# [Task prompt]
Copy out the entire listing below exactly, but without its pictures.

# [Dataset records]
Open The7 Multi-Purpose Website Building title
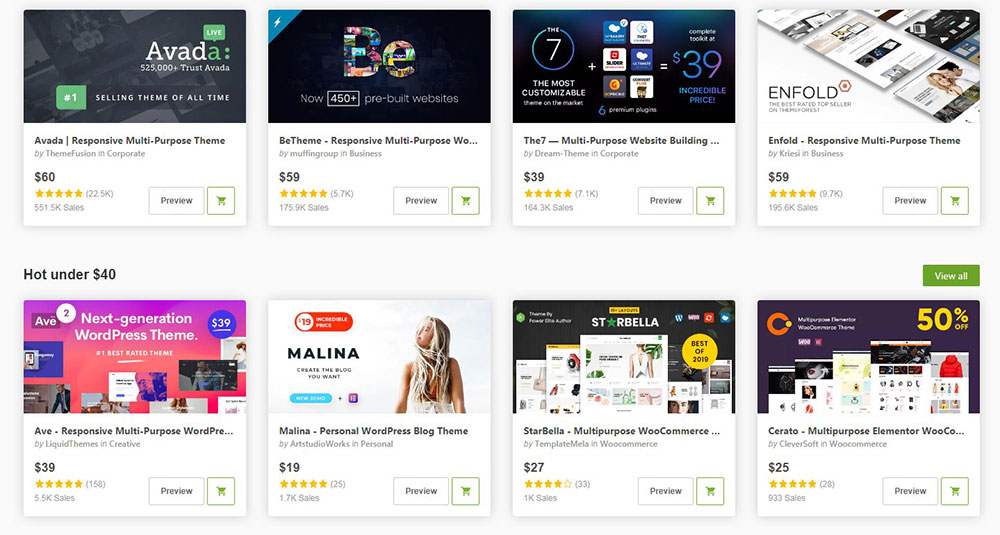Viewport: 1000px width, 535px height. click(x=621, y=140)
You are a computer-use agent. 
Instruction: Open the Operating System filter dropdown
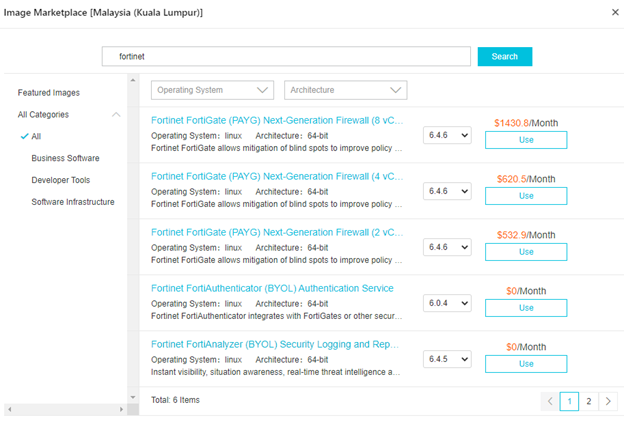[212, 90]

# [Exercise answer]
Open The7 Multi-Purpose Website Building title
Viewport: 1000px width, 535px height. click(x=621, y=140)
You are a computer-use agent. 
Instruction: Open the Operating System filter dropdown
[212, 90]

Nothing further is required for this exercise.